# ZERO Reliability Gauntlet v0

Gauntlet v0 is the static reliability contract for ZERO. It turns advisor reliability guidance into repo-verified fixtures without adding live-capital mutation, public numeric rankings, or legal claims.

Machine-readable contract: `/api/reliability/gauntlet`.

## Boundary

- Read-only contract only.
- No order execution.
- No runtime mutation.
- No public numeric Operator Score.
- No investment recommendation or performance promise.

## Required Proof Classes

- Replay integrity: model id, prompt SHA, tool calls, risk policy, payload hash, and result.
- Live-safety refusal: disallowed or unsafe signing attempts fail closed and emit replay evidence.
- Operator control: Take Over and kill-switch paths produce replayable state transitions.
- Journal finality: OTS receipt state, finalizer tracking, and public-chain pending/confirmed state are explicit.
- Public operator contract: `/u/{handle}` remains distinct from `/a/{shortId}` and exposes safety proof without auth.
- No-secret deploy: Railway, Docker, and runtime env flows never require Hyperliquid private keys.

## Sentinel v0 Map

Sentinel v0 maps reliability to existing control-plane surfaces:

- Risk Dial.
- Live lease.
- Take Over.
- Kill switch.
- Hyperliquid signing allowlist.
- Sentinel transcript on public operator profiles.

## Private Operator Score

Reliability facets are private calibration inputs until the scoring model is stable and disclosure copy is counsel-reviewed.
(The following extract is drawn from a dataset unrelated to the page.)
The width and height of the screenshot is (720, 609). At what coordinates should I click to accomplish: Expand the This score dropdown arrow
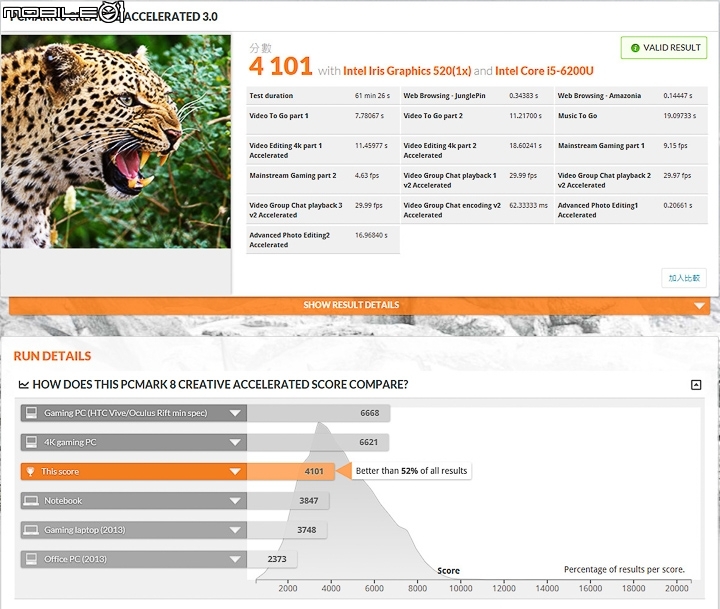pyautogui.click(x=235, y=472)
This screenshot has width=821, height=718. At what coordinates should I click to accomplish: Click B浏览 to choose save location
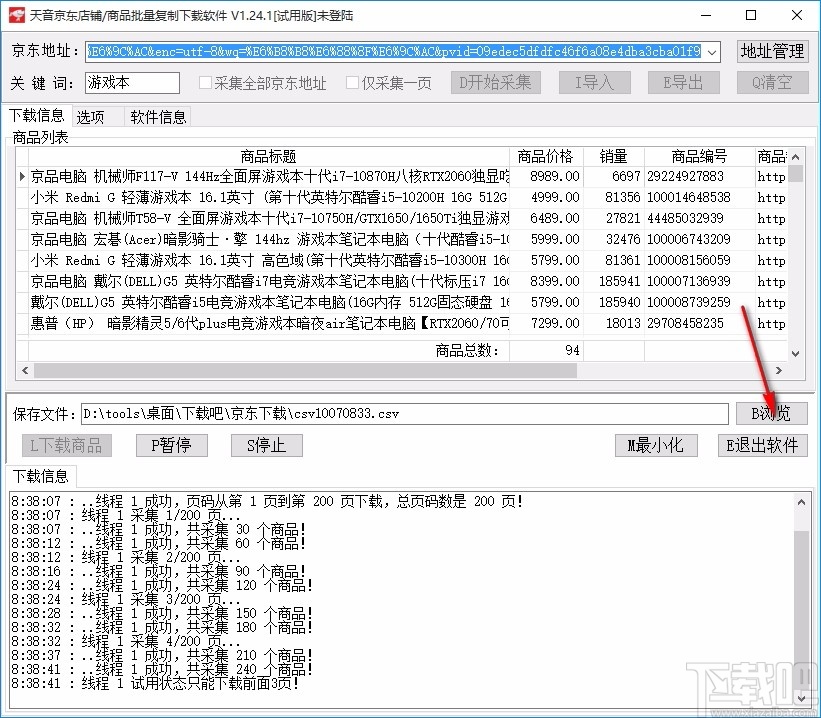click(x=771, y=412)
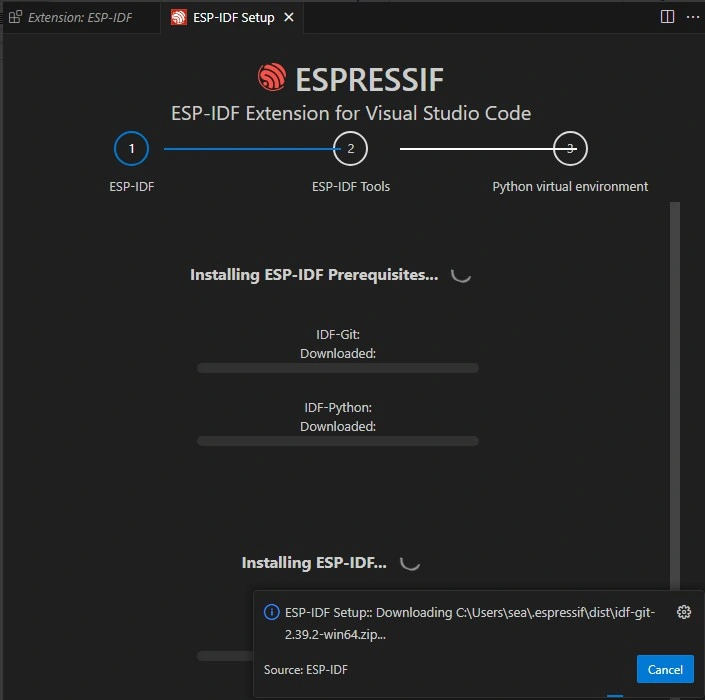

Public surfaces may show proof states such as `passed`, `certified`, or `pending_public_chain`; they must not publish an uncalibrated numeric reliability rank.

Initial private facets:

- Replay completeness.
- Live safety.
- Operator control.
- Journal finality.
- Deployment hygiene.
- Compliance posture.

## zero-bench Roadmap

1. v0 static contract: fixtures and failure taxonomy are machine-readable.
2. v1 replay fixture runner: CI samples public replay/operator outputs without live mutation.
3. v2 control-plane drills: scheduled lease, Take Over, kill-switch, and refusal drills.
4. v3 paper tournament scoring: Coliseum agents scored by replay and risk proof.
5. v4 public calibration: public reliability labels only after calibration and counsel-reviewed disclosure language.